Conformal prediction offers distribution-free coverage guarantees for classification-style heads: wrap a score function so the prediction set includes the true label with probability at least 1 - α on exchangeable data. Adapting conformal methods to open-ended generation is active research; use them where you have clear labels and a finite label or answer set.

Harbor Analytics refactor: fraud verdict calibration

Harbor's pipeline was rebuilt around three layers:

Structured verdict JSON — forced schema with decision, risk_score, and evidence_ids via grammar-constrained decoding so logprobs attach to meaningful fields.
Uncertainty features — mean logprob on decision and risk_score tokens, semantic entropy over three rationale samples, retrieval coverage (% of cited evidence IDs present in the chunk store), and a lightweight NLI check between rationale and retrieved spans.
Calibrated router — isotonic regression on a 1,200-case audit set mapped a composite score to empirical fraud-miss rate; auto-approve only below 2% estimated miss rate at the chosen operating point.
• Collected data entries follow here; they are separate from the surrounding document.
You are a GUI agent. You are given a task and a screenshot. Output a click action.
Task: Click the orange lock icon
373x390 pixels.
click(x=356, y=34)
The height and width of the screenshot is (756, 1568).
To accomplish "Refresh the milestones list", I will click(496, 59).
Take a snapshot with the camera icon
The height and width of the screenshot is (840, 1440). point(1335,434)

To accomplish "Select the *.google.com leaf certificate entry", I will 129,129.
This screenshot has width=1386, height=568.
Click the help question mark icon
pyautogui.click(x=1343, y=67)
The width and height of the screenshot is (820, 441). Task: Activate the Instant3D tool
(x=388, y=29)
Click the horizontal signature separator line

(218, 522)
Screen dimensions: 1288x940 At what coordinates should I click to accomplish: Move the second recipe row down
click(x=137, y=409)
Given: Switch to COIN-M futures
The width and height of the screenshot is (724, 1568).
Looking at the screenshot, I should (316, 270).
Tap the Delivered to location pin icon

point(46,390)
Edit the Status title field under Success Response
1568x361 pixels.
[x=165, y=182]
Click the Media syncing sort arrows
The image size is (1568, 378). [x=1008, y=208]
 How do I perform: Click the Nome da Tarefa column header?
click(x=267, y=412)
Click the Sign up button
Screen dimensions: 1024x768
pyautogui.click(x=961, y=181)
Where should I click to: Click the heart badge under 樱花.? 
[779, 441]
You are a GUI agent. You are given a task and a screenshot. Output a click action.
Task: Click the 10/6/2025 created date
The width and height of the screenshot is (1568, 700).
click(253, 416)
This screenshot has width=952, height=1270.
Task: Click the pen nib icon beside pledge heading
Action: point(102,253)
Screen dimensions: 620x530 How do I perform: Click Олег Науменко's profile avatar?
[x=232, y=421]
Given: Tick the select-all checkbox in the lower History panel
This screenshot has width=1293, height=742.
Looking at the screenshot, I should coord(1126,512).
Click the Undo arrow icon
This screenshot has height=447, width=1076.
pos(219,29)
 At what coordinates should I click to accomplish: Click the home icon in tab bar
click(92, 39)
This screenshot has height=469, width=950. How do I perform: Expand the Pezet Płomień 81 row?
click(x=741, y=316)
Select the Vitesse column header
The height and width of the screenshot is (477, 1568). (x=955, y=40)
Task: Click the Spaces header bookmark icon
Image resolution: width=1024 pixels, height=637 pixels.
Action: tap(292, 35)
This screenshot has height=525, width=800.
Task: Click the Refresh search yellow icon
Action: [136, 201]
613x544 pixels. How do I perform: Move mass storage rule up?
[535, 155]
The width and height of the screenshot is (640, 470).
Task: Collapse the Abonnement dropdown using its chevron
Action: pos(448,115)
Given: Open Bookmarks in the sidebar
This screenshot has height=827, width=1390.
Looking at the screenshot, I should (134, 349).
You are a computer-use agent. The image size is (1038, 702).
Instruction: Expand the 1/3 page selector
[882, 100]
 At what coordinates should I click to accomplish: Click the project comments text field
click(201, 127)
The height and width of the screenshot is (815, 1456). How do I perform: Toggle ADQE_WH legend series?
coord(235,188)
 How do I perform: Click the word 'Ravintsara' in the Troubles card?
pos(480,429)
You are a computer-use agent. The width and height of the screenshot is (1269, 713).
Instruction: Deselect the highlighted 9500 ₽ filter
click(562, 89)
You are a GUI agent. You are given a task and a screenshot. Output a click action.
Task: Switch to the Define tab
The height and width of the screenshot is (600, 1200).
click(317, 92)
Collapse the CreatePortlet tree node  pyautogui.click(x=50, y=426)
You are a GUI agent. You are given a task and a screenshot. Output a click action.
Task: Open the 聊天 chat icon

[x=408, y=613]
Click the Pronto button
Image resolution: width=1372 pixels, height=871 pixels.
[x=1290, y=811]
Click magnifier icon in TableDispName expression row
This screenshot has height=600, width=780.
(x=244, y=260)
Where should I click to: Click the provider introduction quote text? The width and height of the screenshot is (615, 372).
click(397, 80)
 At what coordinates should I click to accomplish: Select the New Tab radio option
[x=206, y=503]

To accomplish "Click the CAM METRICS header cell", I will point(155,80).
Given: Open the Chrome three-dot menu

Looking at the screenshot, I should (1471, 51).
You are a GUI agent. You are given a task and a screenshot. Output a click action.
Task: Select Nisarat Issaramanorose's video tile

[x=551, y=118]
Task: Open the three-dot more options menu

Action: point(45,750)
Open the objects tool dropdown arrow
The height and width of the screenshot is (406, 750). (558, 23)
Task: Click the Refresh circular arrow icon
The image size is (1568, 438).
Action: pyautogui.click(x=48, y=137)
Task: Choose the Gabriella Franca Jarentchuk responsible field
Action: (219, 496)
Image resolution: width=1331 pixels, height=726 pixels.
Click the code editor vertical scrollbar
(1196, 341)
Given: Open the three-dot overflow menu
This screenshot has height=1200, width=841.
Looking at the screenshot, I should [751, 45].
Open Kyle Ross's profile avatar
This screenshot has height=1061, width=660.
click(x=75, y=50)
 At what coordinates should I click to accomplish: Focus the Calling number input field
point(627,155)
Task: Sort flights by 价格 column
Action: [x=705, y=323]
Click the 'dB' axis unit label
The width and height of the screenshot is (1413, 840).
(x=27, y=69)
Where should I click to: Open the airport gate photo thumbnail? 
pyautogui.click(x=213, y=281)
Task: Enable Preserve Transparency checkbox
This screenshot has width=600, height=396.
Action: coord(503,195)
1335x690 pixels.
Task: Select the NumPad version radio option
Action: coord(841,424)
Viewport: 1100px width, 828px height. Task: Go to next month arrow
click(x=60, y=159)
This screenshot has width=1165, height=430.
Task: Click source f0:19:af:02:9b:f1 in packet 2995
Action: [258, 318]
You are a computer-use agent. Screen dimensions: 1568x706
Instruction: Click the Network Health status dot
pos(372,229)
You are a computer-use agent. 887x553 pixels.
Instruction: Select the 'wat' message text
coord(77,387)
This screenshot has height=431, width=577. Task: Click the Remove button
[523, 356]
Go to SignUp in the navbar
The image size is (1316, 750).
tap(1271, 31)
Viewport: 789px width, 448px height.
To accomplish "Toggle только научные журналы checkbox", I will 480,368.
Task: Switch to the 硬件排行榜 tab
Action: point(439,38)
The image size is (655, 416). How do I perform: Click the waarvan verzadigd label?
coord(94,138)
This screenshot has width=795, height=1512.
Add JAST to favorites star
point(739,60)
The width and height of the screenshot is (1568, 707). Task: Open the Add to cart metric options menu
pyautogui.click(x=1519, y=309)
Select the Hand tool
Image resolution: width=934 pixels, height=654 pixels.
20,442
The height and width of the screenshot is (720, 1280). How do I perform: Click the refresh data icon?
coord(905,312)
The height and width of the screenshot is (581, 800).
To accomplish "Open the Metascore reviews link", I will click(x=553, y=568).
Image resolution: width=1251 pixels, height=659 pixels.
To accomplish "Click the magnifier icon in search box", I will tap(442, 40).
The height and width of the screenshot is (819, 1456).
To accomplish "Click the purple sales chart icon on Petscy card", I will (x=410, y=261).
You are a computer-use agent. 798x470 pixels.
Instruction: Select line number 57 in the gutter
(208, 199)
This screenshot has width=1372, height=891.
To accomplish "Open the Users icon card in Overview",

Verbalized “97% confident” strings were removed from customer-facing output; stakeholders see decision, evidence links, and a qualitative band (low / medium / high review priority) derived from the calibrated score, not from model prose.

Technique decision table

Technique	Best when	Weak when
Token logprobs	Structured fields, short answers, same model at inference	API hides logprobs; long creative writing; tool-heavy agents
Semantic entropy / self-consistency	Factual QA, extraction, numeric disputes	Latency budget forbids multiple samples; subjective tone tasks
Verbalized confidence	Demos and rough UI hints only	Any automated threshold or compliance claim
LLM-as-judge score	Rubric quality, tone, policy compliance	Judge itself hallucinates without grounding sources
Conformal prediction sets	Finite labels, need coverage guarantees	Open-ended generation without scorable reduction
Full HITL queue	High stakes, low volume, regulatory exposure	Scale requires automation; use uncertainty to shrink queue

Common pitfalls

Trusting verbalized percentages — they optimize for sounding helpful, not for frequentist accuracy.
Thresholds copied from papers — logprob cutoffs transfer poorly across models, prompts, and languages.
No audit labels — reliability diagrams require human or gold-standard correctness, not proxy clicks.
Single global threshold — fraud, medical, and marketing copy need different cost matrices.
Ignoring retrieval state — confident hallucination with empty context is the common case, not the edge case.
Abstention without UX — users get opaque errors; explain that evidence was insufficient and offer escalation.
Calibration drift — new model version or prompt invalidates isotonic maps; re-audit quarterly.

Production checklist

Define scorable outcomes and build a stratified audit set (500+ labels).
Log logprobs, retrieval coverage, sample disagreement, and judge scores per request.
Plot reliability diagrams and ECE per task and per customer tier.
Fit post-hoc calibration (isotonic or temperature) on the scalar you threshold.
Set dual thresholds for auto-send vs review from cost matrix, not vibes.
Implement explicit abstention copy and human escalation paths.
Block auto-send when cited evidence IDs are missing from retrieval.
Re-calibrate after model, prompt, or retrieval index changes.
Track abstention rate, review rate, override rate, and silent-error audits.
Document that verbalized confidence is not used for automated decisions.

Key takeaways

LLMs are fluent before they are calibrated — verbalized confidence is not a safety control.
Combine logprobs, semantic entropy, retrieval gaps, and judge scores; threshold the composite after calibration on audited data.
Selective abstention and HITL routing shrink silent errors when the cost of mistakes exceeds the cost of delay.
Harbor Analytics cut false-auto-approves 62% by scoring structured verdict fields and removing prose confidence claims.
Re-audit when models or prompts change — calibration is a maintenance task, not a one-time fit.